Упорядочение материала, доставленного посредством ощущений, тесно связано с первой операцией разума – образованием понятий. Говоря об этой главнейшей функции разума, нельзя не сказать о решении Конисским одной из важных проблем средневековой философии – проблемы универсалий.
Первая операция разума состоит в том, что, восприняв какую-либо вещь, он образует в себе определенное ее отражение. Это отражение оформляется как понятие. Понятия – это знаки вещей материального мира.
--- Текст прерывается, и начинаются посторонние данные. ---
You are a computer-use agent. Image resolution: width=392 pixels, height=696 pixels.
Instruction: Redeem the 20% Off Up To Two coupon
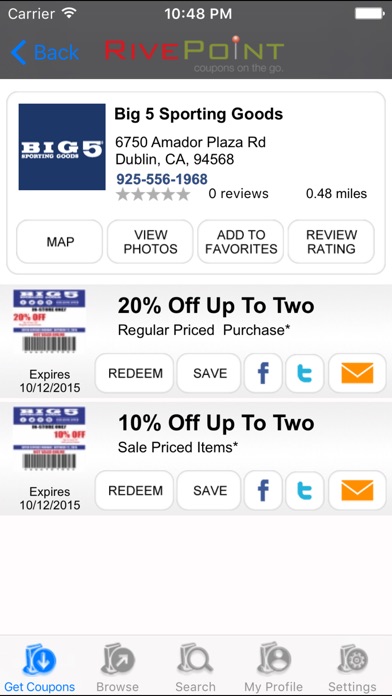tap(135, 373)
Они разные: понятия первого порядка – прямые отражения вещей, уже упомянутые «первые интенции», понятия второго порядка – отражение понятий, «вторые интенции». Всестороннюю глубокую характеристику понятий профессор представляет согласно традиции, принятой в средневековой философии. Для нас особенно важно, что Конисский, следуя здесь Аристотелю, указывает на тесную связь понятий с реальными вещами, подчеркивает, что логическое понятие – отражение реальной вещи. Спор номиналистов и реалистов, касающийся природы общих понятий – универсалий, вспыхнул с новой силой в эпоху расцвета естественных наук. Спор этот возродили последователи Фомы Аквинского, пытаясь побороть материалистические и атеистические учения, распространявшиеся с развитием естествознания. Особенно важное значение в этих условиях приобрел гносеологический аспект проблемы универсалий. Номиналисты и умеренные реалисты соглашались, что универсалии существуют «после вещи», в человеческом разуме как понятия, концепты. Расходились они лишь в характеристике природы этого концепта. Номиналисты утверждали, что концепт – только обычное название отдельной вещи. Фома Аквинский и томисты признавали, что понятия существуют в вещах как их сущность, до вещей – в божественном разуме как идеи, после вещей – в человеческом разуме как абстрагированная форма.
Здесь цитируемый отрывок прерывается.